● **YOUR INSTRUCTIONS**
In how many lines of the data does the word "filter" appear? Give the number by itself.

____________________

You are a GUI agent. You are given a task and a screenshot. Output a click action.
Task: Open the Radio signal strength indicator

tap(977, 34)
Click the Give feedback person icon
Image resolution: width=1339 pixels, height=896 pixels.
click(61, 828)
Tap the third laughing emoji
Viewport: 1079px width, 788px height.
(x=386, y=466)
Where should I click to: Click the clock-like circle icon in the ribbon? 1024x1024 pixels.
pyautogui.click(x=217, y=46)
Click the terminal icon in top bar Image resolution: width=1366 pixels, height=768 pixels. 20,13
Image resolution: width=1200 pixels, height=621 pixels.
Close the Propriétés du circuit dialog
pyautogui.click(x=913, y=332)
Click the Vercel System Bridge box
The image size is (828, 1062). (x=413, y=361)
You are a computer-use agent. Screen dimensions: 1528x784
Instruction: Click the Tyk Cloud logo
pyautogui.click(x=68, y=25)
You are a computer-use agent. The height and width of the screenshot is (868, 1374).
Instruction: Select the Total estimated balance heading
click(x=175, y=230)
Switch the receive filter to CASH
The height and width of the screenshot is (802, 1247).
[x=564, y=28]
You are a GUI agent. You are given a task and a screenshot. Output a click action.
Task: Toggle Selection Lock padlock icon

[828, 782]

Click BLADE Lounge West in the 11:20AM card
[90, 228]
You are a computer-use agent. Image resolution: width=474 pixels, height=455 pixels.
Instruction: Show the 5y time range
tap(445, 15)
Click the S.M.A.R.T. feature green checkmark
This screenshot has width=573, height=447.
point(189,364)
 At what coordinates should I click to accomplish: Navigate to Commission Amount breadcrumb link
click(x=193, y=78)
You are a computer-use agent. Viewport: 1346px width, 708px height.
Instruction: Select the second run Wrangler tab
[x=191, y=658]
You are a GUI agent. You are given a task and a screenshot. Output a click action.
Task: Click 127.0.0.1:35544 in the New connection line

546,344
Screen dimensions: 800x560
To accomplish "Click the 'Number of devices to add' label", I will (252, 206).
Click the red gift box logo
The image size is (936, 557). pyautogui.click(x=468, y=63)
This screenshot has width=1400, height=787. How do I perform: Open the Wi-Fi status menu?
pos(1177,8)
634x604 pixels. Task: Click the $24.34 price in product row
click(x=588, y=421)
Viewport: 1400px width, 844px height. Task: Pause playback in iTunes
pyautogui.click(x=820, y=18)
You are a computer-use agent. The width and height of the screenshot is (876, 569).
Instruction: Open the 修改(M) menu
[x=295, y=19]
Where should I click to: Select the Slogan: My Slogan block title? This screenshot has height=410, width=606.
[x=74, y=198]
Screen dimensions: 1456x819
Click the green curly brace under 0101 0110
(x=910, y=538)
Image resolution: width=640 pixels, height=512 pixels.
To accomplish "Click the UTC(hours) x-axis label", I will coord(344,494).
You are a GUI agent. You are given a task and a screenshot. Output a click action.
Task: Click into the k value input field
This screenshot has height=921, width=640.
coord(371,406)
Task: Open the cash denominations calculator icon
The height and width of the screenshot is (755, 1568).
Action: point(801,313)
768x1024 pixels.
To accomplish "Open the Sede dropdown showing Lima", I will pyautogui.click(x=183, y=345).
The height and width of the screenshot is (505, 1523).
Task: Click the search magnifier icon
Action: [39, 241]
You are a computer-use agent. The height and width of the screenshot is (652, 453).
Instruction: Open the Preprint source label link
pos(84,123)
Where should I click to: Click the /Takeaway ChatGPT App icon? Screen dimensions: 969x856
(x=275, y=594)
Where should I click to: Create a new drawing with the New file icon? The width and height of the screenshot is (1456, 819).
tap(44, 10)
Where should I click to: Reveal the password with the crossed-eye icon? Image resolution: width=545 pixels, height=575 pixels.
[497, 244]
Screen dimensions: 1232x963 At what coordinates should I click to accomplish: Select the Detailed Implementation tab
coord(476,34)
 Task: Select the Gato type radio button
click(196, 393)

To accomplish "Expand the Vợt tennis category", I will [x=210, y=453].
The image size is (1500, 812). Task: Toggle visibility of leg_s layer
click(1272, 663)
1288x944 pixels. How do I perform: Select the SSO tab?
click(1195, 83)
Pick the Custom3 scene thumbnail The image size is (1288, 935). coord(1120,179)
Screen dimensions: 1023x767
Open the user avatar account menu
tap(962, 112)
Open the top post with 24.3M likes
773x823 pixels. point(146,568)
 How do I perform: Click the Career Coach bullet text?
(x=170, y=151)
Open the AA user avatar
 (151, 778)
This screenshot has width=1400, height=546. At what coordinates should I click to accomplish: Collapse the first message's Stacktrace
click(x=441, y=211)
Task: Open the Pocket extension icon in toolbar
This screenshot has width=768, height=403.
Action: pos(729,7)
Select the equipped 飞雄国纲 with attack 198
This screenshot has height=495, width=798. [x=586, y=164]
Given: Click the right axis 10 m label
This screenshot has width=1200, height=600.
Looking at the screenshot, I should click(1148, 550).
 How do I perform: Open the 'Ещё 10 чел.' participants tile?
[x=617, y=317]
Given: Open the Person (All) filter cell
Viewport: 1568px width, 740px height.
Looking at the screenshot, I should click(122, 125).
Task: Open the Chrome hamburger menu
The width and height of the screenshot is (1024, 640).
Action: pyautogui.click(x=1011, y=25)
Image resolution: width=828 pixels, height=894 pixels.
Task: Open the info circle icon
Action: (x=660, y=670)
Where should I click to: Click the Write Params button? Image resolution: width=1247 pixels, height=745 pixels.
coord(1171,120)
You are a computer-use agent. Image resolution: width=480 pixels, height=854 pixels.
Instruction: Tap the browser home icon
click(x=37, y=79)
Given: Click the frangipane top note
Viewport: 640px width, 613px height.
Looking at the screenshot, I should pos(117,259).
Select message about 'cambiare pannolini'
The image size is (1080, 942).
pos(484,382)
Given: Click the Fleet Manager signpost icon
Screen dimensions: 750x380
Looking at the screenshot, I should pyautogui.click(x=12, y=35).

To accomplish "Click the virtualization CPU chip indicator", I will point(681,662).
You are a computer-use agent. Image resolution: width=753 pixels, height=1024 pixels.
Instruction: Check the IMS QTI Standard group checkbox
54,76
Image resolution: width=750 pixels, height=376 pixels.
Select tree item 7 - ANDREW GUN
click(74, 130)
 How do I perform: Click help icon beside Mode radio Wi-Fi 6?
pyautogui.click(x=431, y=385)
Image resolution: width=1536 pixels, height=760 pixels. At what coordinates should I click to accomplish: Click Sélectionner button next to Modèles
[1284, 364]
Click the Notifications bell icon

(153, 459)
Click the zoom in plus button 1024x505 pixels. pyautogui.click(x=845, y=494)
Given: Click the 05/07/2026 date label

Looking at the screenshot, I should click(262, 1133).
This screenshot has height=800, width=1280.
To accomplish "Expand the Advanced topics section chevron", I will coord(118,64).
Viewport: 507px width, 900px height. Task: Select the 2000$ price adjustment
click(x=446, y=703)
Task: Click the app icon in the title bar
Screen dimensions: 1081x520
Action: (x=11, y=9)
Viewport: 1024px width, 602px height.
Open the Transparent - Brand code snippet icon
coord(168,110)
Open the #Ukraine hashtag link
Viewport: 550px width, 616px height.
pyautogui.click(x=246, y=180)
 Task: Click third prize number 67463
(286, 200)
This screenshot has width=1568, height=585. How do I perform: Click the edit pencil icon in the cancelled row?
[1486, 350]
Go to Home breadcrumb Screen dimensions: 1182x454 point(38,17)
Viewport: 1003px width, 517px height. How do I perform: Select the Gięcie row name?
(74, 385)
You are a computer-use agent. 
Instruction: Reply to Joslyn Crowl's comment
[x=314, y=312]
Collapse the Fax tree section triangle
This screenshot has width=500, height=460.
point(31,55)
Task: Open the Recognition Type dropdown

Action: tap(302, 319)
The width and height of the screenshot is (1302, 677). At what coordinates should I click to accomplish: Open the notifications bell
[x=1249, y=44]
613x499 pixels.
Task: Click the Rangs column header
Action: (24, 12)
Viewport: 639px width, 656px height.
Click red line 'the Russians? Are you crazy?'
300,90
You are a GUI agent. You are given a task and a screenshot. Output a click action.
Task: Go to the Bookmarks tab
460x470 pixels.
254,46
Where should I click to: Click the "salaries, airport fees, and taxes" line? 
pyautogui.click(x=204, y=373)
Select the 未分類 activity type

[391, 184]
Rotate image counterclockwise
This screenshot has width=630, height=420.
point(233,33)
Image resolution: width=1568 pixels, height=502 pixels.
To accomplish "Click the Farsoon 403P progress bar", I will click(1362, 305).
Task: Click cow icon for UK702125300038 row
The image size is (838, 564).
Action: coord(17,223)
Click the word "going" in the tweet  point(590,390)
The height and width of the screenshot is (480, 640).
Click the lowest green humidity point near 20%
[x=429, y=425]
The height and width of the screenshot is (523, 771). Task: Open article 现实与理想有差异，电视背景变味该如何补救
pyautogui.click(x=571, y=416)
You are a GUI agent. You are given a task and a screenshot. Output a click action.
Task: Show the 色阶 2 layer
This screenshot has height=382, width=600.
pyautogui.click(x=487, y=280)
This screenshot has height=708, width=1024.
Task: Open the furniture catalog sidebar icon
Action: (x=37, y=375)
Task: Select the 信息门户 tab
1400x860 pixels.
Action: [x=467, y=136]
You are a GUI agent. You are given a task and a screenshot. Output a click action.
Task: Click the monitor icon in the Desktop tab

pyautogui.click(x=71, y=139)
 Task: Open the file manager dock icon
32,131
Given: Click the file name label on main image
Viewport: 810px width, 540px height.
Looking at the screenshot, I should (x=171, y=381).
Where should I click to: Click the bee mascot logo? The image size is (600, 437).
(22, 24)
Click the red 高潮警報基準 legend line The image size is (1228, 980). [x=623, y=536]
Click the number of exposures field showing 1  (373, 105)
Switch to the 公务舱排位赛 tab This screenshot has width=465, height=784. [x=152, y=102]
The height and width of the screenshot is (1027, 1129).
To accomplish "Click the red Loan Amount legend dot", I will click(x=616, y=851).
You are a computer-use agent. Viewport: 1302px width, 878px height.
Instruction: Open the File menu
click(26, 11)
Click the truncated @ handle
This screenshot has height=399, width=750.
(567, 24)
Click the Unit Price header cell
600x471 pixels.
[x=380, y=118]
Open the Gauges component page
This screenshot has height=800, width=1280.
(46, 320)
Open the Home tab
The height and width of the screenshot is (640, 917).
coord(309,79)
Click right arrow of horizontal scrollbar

____________________

● **EXPECTED OUTPUT**
2